Na prática, o Brasil está ficando para trás e a população sofre com ameaças e riscos à saúde por causa do diesel.
O Brasil está ficando para trás, porque o mundo inteiro já está limpando o diesel há muito tempo. O Brasil vem em um jogo de empurra, de adiamento e de mudanças de opinião de autoridades. É impressionante essa história.
Isso já devia estar resolvido há muito tempo. A primeira resolução do Conselho Nacional de Meio Ambiente (Conama), que mandou reduzir os poluentes, foi de 2002. A Agência Nacional de Petróleo (ANP) tinha que especificar o combustível para cumprir a resolução e demorou cinco anos para fazer isso.
A ANP deu prazo até janeiro de 2009, para que a Petrobras produzisse o diesel com 50 partes de enxofre por milhão e que as montadoras produzissem carros com motores novos que possam tirar o melhor proveito desse diesel.
Todo mundo adiou as medidas. A procuradora da reportagem entrou na Justiça contra as montadoras e a Petrobrás e disse, na época, que exigiria o cumprimento da resolução. Ontem, ela me disse que foi derrotada na Justiça e que, por isso, fez o acordo.

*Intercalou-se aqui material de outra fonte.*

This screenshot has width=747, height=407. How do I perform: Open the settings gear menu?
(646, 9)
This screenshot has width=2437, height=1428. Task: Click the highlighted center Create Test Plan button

Pelo acordo, as montadoras têm mais três anos para produzir carros preparados para tirar o máximo do novo diesel. Detalhe: essas mesmas já produzem esses carros com motores novos na Europa, nos Estados Unidos e no México.
Nas principais capitais, a Petrobras venderá o diesel limpo apenas para as frotas de ônibus. Mas os carros, mesmo os que estão saindo agora da fábrica, serão entregues com os motores antigos e mais poluentes.
No resto do Brasil, o diesel vendido, pelo acordo, será, até 2012 e 2013, de 1,8 mil partes de enxofre por milhão. No mundo desenvolvido, já se usa diesel com 10 ou 5 partes de enxofre por milhão. O Brasil continuará respirando veneno.